You’d best bide your time, friend, for a federal judge has yanked the rug from Arizona’s plan to haul Kalshi into a courtroom, potentially the first criminal arraignment of a prediction-market operator in these United States. The CFTC, with the swagger of a riverboat captain and the authority to back it up, has snagged an early victory in this here quarrel over whether states may call event contracts gambling.
Key Takeaways:
- A federal judge blocked Kalshi’s Monday arraignment in Arizona, signaling the CFTC is likely to win on federal preemption.
- Arizona laid twenty criminal counts against a prediction market operator, including charges of election and sports wagering.
- Federal courts are split, with the Third Circuit backing CFTC jurisdiction while Nevada and Massachusetts stand with the states.
The Federal Government Gets the Jump Where Kalshi Flopped
The arraignment of Kalshi in Maricopa County Superior Court had been set for Monday.

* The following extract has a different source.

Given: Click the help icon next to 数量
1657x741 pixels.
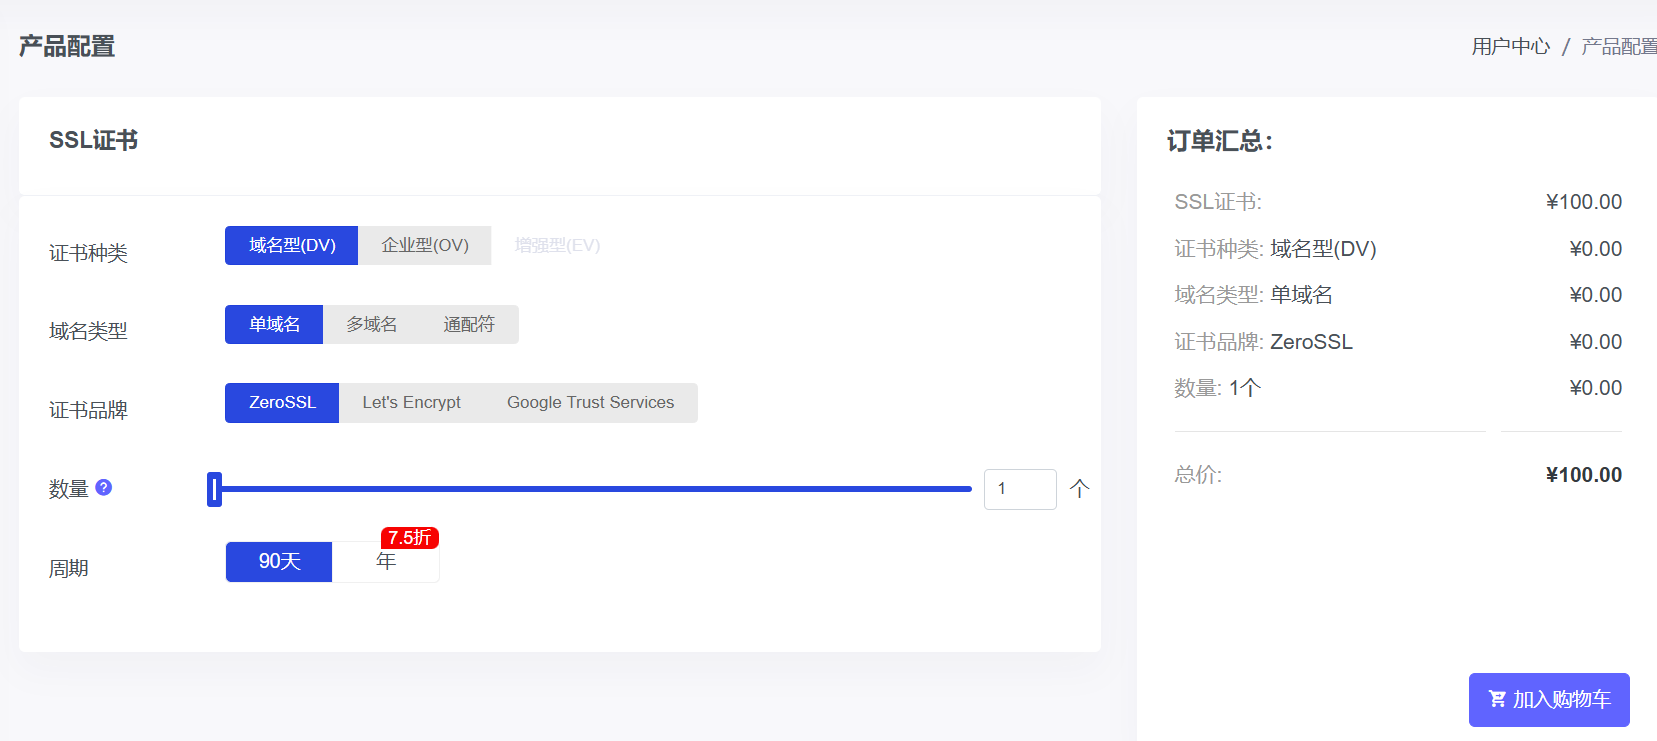Looking at the screenshot, I should (104, 488).
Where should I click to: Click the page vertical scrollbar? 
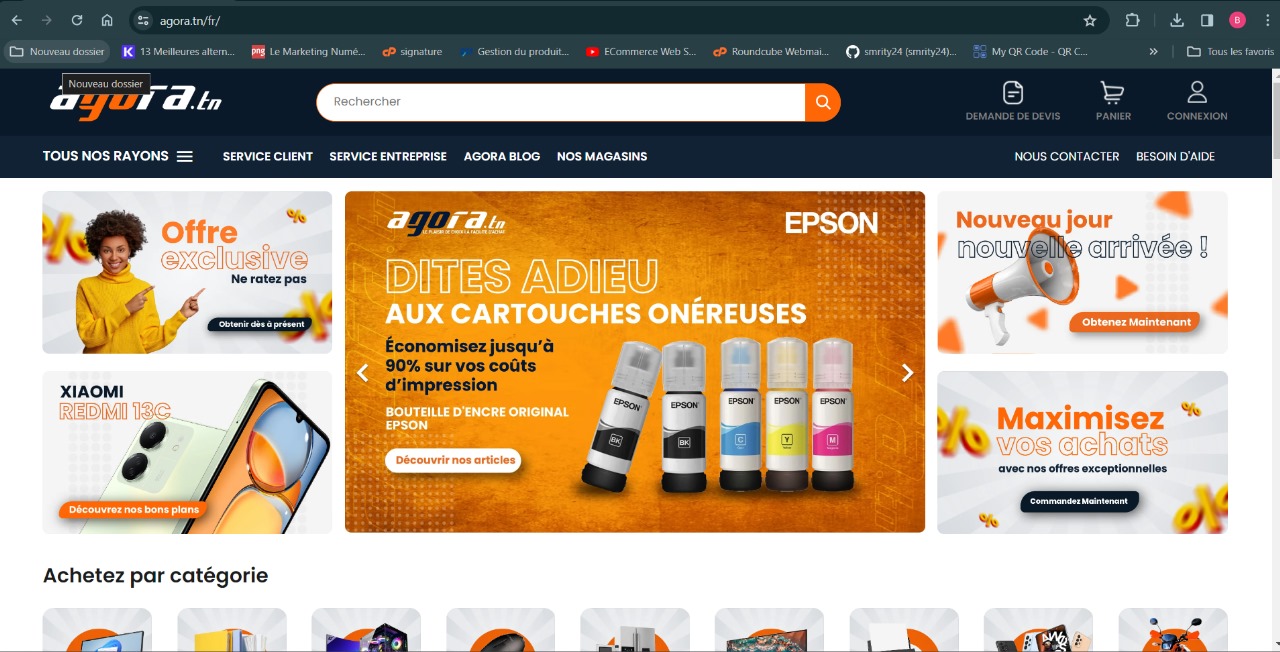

U.S. District Judge Michael Liburdi unfurled the temporary restraining order (TRO for short) on Friday after a nearly two-hour gab in Phoenix.

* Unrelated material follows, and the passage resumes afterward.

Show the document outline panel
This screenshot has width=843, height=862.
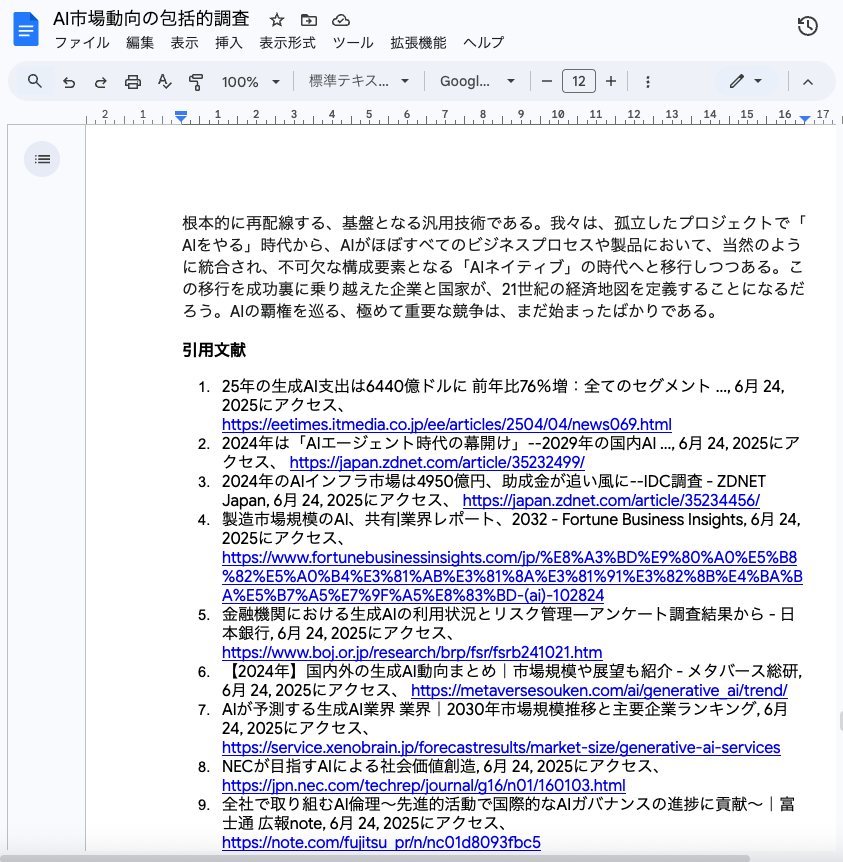click(x=42, y=158)
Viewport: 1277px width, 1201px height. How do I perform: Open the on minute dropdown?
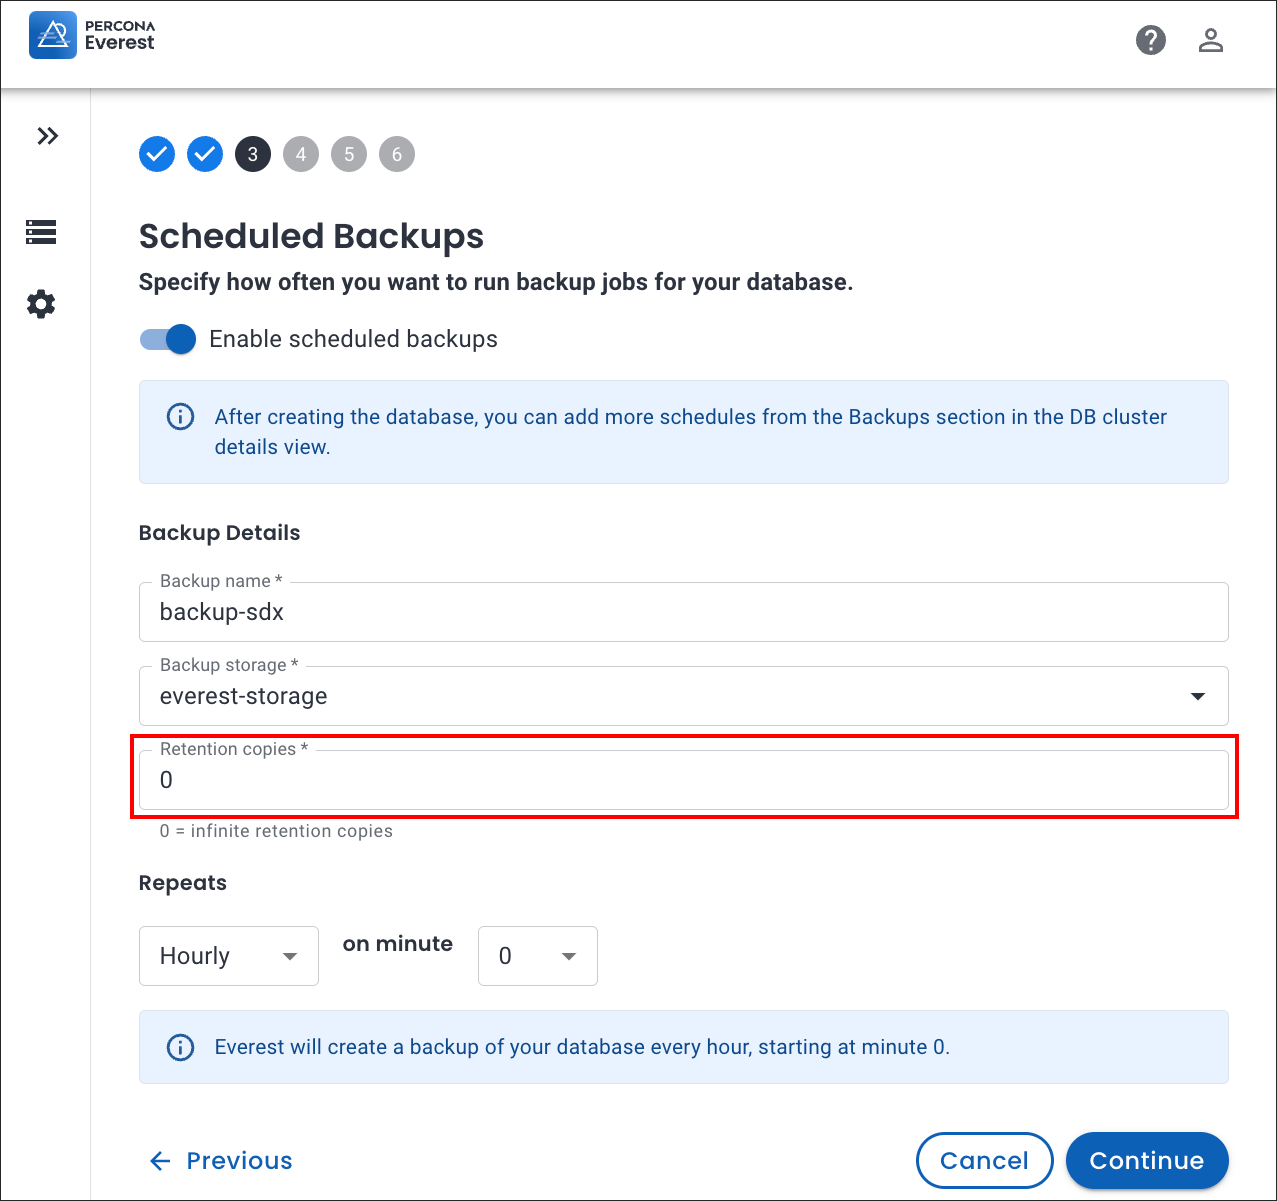(x=537, y=956)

He found that the CFTC had made “a clear showing that it is likely to succeed on the merits of its claim that Arizona’s gambling laws are preempted by the Commodity Exchange Act.” The Arizona Attorney General’s Office said it would tell the court on Monday that it will not press the arraignment while the order stands. The TRO stays in effect through April 24.
The ruling arrived two days after Liburdi denied Kalshi’s own bid for a preliminary injunction against Arizona. In that earlier decision, the judge said it was premature to decide whether the federal Commodity Exchange Act overrides Arizona’s gambling laws-the central legal question in the case-citing the Anti-Injunction Act, which generally bars federal courts from blocking state criminal proceedings. The CFTC’s separate motion won out on different grounds, arguing that Arizona’s prosecution interfered with the agency’s exclusive federal authority over swaps traded on designated contract markets, thus tripping the Supremacy Clause.
The CFTC’s separate motion, backed by the Department of Justice, won on the argument that Arizona’s prosecution directly interfered with the agency’s exclusive federal authority over swaps traded on designated contract markets.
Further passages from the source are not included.